An important book and a great read!
Just finished reading English Pastoral, a very interesting book and great read by James Rebanks, and would like to tell you about it!
That title, when I started reading, meant nothing to me, but after a few hours I began to realise that this Christmas present was something special.
In English Pastoral lifelong farmer and talented writer James Rebanks relates, in at times Creatures Great and Small type story-telling, the trials and tribulations of three generations of his family on a mixed farm in the Lake District in Great Britain.
But then he very successfully combines that with a compelling explanation of why farming practices of the 1950s and 1960s in Great Britain (and equally here in Tasmania) had to change, and how they changed, and why that change worked out really badly, for farmers, for the land, and for consumers. He then adds to that a vision of how modern agriculture can be changed to arrive at farming that feeds enough people, while creating a balance between farmed land and the natural world.
This book is by a farmer for farmers. Farmers will recognise issues the Rebanks family faced.
This is a book for anyone who buys food, so they know why they need to support farmers more.
This is a book that makes you look with new eyes at what a farm is, and can be.
This book makes you see that every parcel of land is part of a greater landscape.
In English Pastoral James describes how in the early 1960s, as a young boy, he was taken around the farm by his grandfather almost every day, and how he learnt farming from him, and learnt to love the farm his family had owned for generations. Here are some words James wrote about his grandfather:
There was something about working the land on foot behind a horse that seemed to make my grandfather see the world differently from the way later generations would see it from a powerful tractor. My grandfather knew our fields as if they were extensions of his body. He had felt the plough tremor as it scratched across the bedrock, felt it in his hands and through his boots. On foot, behind a horse, grass, soil and worms were up close - seen, heard, smelt and touched. There was nothing between him and the nature he worked with. The labour was often hard, long and perhaps sometimes boring, but I never heard him say a word to suggest that he regretted one minute of it. (page 23)

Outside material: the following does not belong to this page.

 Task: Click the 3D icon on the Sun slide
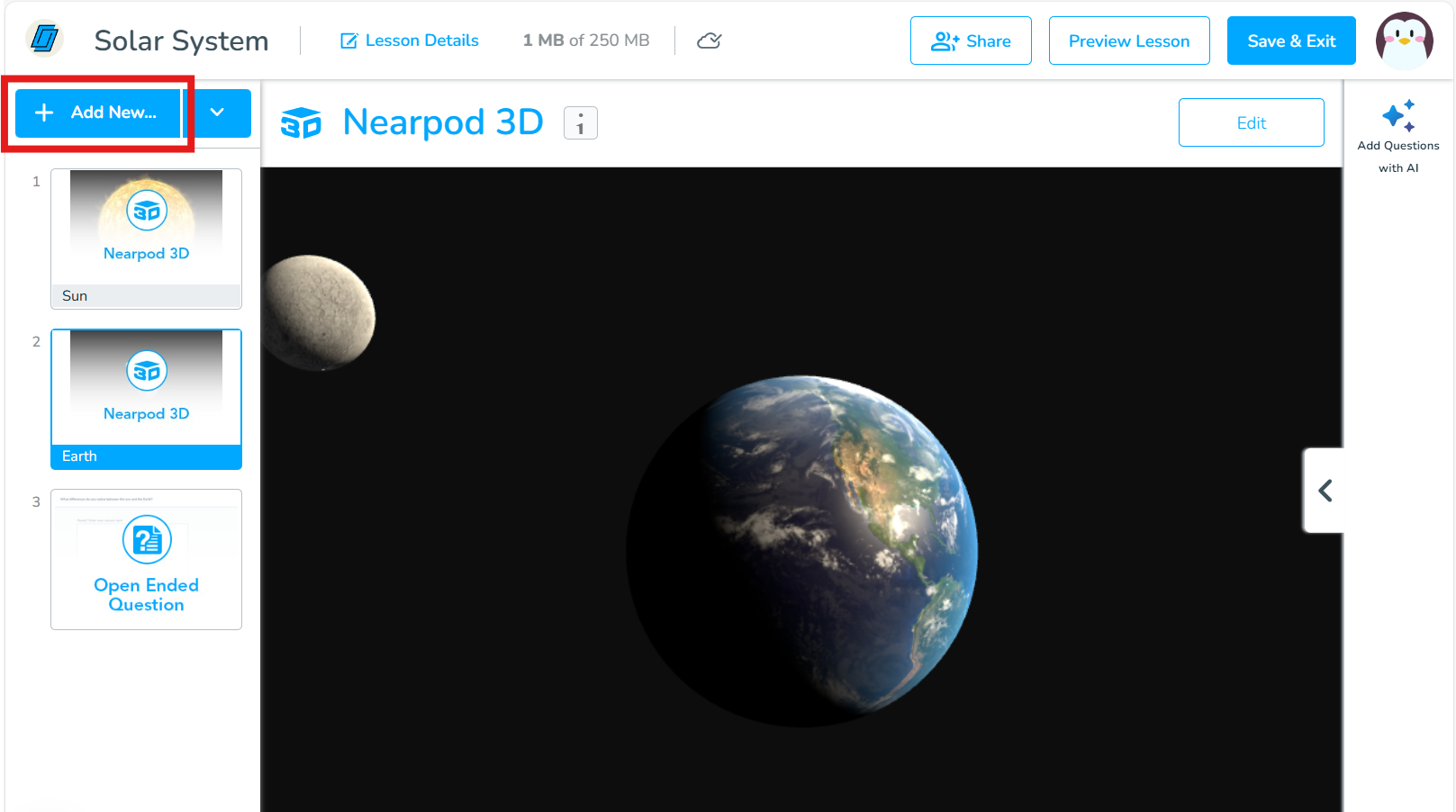tap(146, 210)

And here are some of the words that James wrote about the state of modern agriculture:
The old social contract between farmers and society is now stretched to breaking point.
We need a new deal, a new understanding, a new system, that brings farming and ecology together. And that requires dialogue, realism, trust, and changing our behaviour as both farmers and consumers, and a willingness to pay the real price in the shops and through our taxes of food and good farming to make things as good as they should be.
Some of the solutions are small and individual, but others require big political and structural changes.
We have to flex our political muscles in our millions to create a politics that sees the land and what happens on it as being at the heart of building a more just and decent country (page 263).
The beauty of English Pastoral is that it was written by someone who lived on a farm his whole life, not some 'city slicker', and that it manages to combine hard-learned important messages about farming with an entertaining tale of life and nature on the land.
Google 'James Rebanks' and you will find a lot of YouTube videos and interviews with him.
If you would like to see James at his farm and hear him talk about his book English Pastoral and how he changed his farming methods have a look at a YouTube video here (3mins) and here (3mins).
In 2018 James Rebanks visited Australia and talked at Australia's premier sheep and lamb conference LambEx. A YouTube video of his presentation at this conference (37 mins) you will find here.
I hope you will read English Pastoral!